I pull out some papers and start taking notes of what is being asked. "Yes, we can definitely help you with that," I say, talking to the client on the phone, "If you like, we can have you come in for a meeting to discuss what kind of services you are looking for. I can switch you over to my secretary and we can pick a date that works for you." I say politely.
I'm usually as charming as possible with the customers, especially on business calls, and this is no exception. Though I'm focused on work right now, a part of me is thinking about the auction. I can't believe I accepted his invitation. Well, hopefully he's right and things will be different this time, though I highly doubt it.
It always seems to be the same crowd of people at these events, and that gets old really fast. It will be nice to have some guy time though. He's right, I have been working a lot lately. But that's the way I’ve always been.
After I transfer the client over to my secretary, I hang up the phone and lean back in my chair with a sigh.
I let myself think about my hopes for the auction a little bit longer, realizing that I’m not even sure what I’m looking for anymore. Maybe that’s why they feel so stale to me now. But I don’t have time to worry about it now. I tuck the thoughts aside, then get back to work. Compartmentalization is something I excel at.
I think about the type of software this client is asking us to create. It's going to take a lot of work and planning. I start coming up with the team of people I'd like to be involved with on this project, jotting down notes and thinking about who I’ll assign as a project manager.
I'll make more final decisions after I meet with the client and learn more about what they want, but I’ve already got a crew in mind. I check through my company emails, I find one from a previous client thanking us for our services. I don't smile, but I do feel a sense of pride that my company was able to do a satisfactory job. I send a standard company reply to them before closing my computer.
I turn my attention back to the new project and start coming up with ways that it can be done. It's nice to never stop working and to always be needed, I suppose. The more jobs we get, the more money will roll in, and the happier my people will be.
And by the time my day is over, the auction is long forgotten, tucked neatly in the back of my mind. It’s a bridge I’ll cross when I get to it.
Chapter 4 - Juliette
I open the door to the shop and take a step inside. I flip the switch to turn on the lights and set my purse down behind the register.
Everything is as I left it, pristine and untouched, and all I need to do is flip the sign to open. I do that before taking my usual spot by the register. Everything is as it should be, but it feels dimmer somehow.
I can’t stand the silence, so I hasten to find something to put on the record player. I could really use the pick-me-up right now. I'm opening a little later than usual today, but I had a good reason.
I just came from the bank. I spent all morning there trying to get a loan, and while the woman who helped me was kind and apologetic, I was unsuccessful. A lump forms in my throat and I fight back tears as the disappointing news crashes into me all over again.
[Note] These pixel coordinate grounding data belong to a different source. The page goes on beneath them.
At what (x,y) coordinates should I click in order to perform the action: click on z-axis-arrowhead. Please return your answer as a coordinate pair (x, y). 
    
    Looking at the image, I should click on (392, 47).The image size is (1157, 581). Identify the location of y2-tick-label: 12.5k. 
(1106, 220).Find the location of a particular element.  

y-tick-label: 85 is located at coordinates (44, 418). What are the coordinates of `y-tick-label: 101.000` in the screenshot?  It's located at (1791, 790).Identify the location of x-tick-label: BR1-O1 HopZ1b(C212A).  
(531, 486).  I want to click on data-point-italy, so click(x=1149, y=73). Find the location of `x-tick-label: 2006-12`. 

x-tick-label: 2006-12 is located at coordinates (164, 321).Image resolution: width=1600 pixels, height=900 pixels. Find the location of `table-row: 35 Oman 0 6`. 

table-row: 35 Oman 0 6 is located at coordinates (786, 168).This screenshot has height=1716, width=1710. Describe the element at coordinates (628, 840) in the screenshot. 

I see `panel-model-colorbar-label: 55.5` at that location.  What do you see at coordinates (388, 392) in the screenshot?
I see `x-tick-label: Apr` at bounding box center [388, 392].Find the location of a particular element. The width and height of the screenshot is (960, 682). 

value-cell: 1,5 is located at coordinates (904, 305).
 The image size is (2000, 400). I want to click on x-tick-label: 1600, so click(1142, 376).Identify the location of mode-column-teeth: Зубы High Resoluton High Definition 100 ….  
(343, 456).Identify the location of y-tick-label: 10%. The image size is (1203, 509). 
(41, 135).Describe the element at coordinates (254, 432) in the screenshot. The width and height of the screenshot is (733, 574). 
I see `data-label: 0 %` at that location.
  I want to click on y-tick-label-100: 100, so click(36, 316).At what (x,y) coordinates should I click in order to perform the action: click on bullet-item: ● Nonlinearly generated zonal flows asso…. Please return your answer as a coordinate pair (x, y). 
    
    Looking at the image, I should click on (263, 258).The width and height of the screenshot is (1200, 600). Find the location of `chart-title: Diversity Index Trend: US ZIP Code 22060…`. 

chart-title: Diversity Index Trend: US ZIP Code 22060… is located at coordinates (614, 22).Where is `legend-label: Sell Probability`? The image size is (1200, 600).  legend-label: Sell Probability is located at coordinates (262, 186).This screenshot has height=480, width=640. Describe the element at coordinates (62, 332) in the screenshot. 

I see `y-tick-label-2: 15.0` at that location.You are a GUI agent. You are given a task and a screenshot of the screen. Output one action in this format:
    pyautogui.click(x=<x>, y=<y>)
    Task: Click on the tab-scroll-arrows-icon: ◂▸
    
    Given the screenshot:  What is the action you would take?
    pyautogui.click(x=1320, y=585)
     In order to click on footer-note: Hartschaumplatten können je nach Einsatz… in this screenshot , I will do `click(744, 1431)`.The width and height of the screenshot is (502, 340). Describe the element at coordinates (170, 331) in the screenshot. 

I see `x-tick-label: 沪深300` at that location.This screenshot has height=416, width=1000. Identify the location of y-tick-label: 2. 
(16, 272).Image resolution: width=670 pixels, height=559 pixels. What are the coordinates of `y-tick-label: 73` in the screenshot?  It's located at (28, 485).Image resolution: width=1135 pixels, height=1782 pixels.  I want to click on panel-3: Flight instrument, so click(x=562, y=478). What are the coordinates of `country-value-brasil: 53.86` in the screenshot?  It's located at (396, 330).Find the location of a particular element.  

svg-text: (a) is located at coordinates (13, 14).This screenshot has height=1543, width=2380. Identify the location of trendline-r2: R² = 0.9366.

That was the last thing I could think of to try and save the store. Now…Now I have no idea what I'm going to do. I'm right back where I started, just without the hope. I try to think of happier times, anything to keep me from just dissolving into a puddle on the floor.
All that comes to mind is the grand opening, the day when Florian and I first opened the shop. That day was one of the best of my life, we’d both been so full of hope and excitement, and the joy in the air was palpable. It had been packed that day, and it had set the bar for a great start.
When we worked together, this place was home, both to us, and to the customers, and that atmosphere kept people coming back. It was why the shop was always filled with customers. As I look around at it now, I can feel the sadness building up again. I don't want to cry. I can't give into my emotions right now or I might not be strong enough to get back up.